Théo Motta

Costumo caminhar pelas ruas do meu bairro em Marília todas as manhãs, acompanhado do meu cão, uma simpática criatura já reconhecida por grande parte dos vizinhos. O nome dele de registro é Dragão da Maldade, em homenagem ao filme do Glauber Rocha, mas como é um cão elegante com pinta de lorde inglês, arranjei-lhe um codinome, algo ligado à sua cor e foi assim que Dragão virou Chantilly, que o Pedro Novaes insiste em afirmar que é gay (o cachorro, claro).

Nessas caminhadas que me ajudaram a emagrecer mais de 20 quilos, ele cataloga as cachorras do bairro e faz questão de cumprimenta-las com a sua famosa mijada demarcatória. Na esquina, a Gueixa; mais à frente, a brava Zoreia; no meio do quarteirão, as irmãs Kokó e Ranheta; e assim vamos.

Numa dessas casas mora um velho ranheta que chegou a insinuar que eu daria Lazix ao cão para que ele mijasse mais vezes e assim desse trabalho ao serralheiro, ganhado uma comissão certamente.

Esse sutil energúmeno tinha bem na frente de sua casa um lindo pé de acerola, frondosa árvore carregada de frutinhas que os passantes colhiam sempre que chegava a estação.

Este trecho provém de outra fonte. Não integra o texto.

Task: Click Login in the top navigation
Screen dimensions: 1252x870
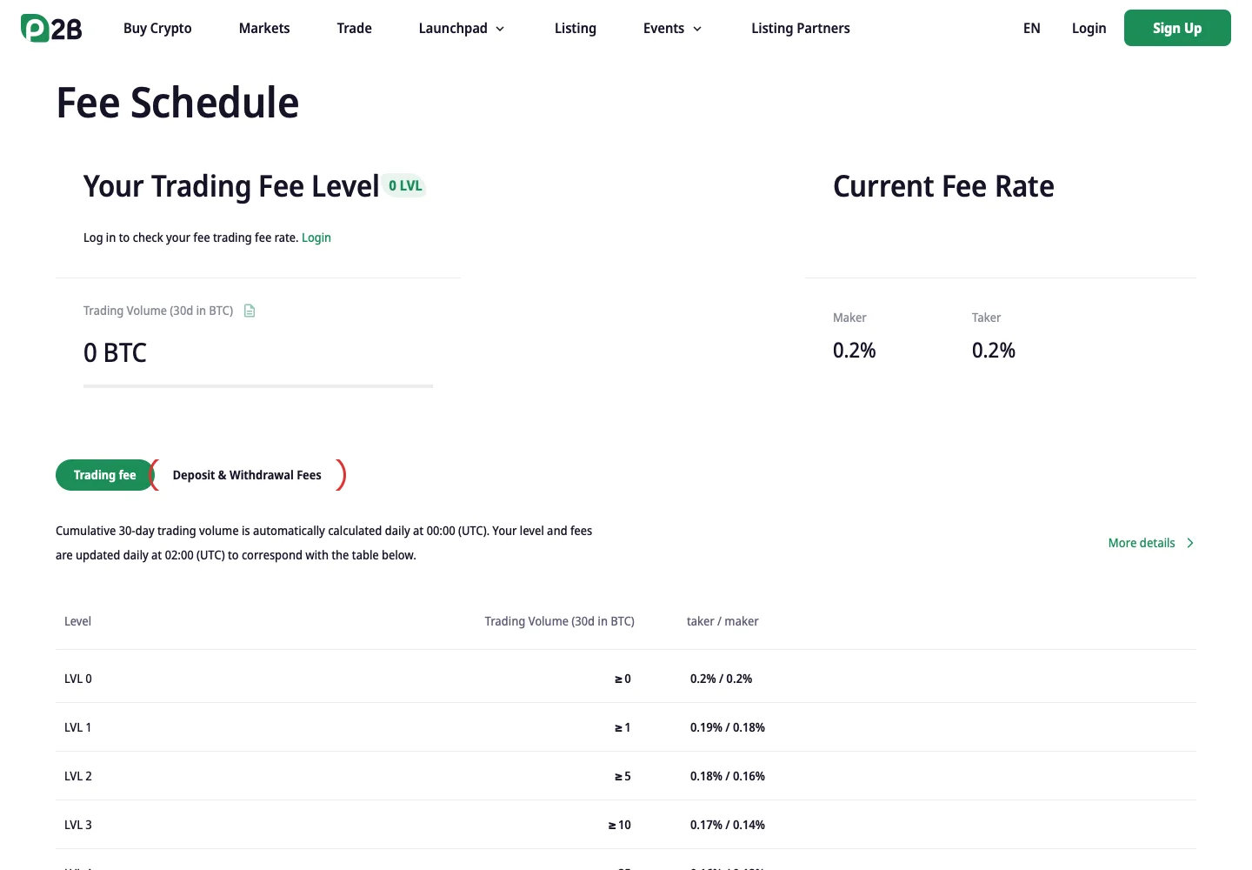Action: coord(1089,28)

Dia desses, como que por encanto, a árvore desapareceu do cenário e, intrigado, quis saber o motivo, ao que ele respondeu com sarcasmo e cara de enfado: “as acerolas atraíam maritacas e elas cagavam no meu automóvel uma gosma roxa e nojenta”.

Perguntei se não seria mais inteligente da parte dele, já que era aposentado, guardar o carro na sua ampla garagem ao invés de tomar uma atitude tão radical, afinal, se a árvore está na via pública, ela não é mais propriedade privada e pertence a todos os moradores da cidade.

“É que gosto de lavar o meu carro todos os dias às sete horas e justo nesse horário as maritacas do caralho passam por aqui e parece que cagam no carro de propósito. Cheguei a pensar em dar Racumin para elas, mas fiquei com medo de ser linchado pelos vizinhos com essa viadagem de ecologia e preservação da natureza. Por isso cortei a árvore”.

Então entendi porque um dia a mulher do vizinho arrumou as malas (fofocas do bairro), subiu num táxi e desapareceu na noite. Continuei minha caminhada, com a vontade de comprar um balde de acerolas, comê-las todas e dar uma cagada bem em cima do capô do carro do sujeito. O ser humano (?) não pensa duas vezes em tomar uma atitude mesquinha quando se sente financeiramente prejudicado, nem que para isso tenha que cortar uma árvore bonita que enfeitava as manhãs alimentando maritacas, que aos bandos alegravam o bairro com seu canto estridente, única distração para um bando de velhos aposentados, melancólicos e ranhetas, alguns salvos da morte prematura pela amizade de um belo cachorro branco e da sua devoção ao passeio de todas as manhãs. Nasceu cronista.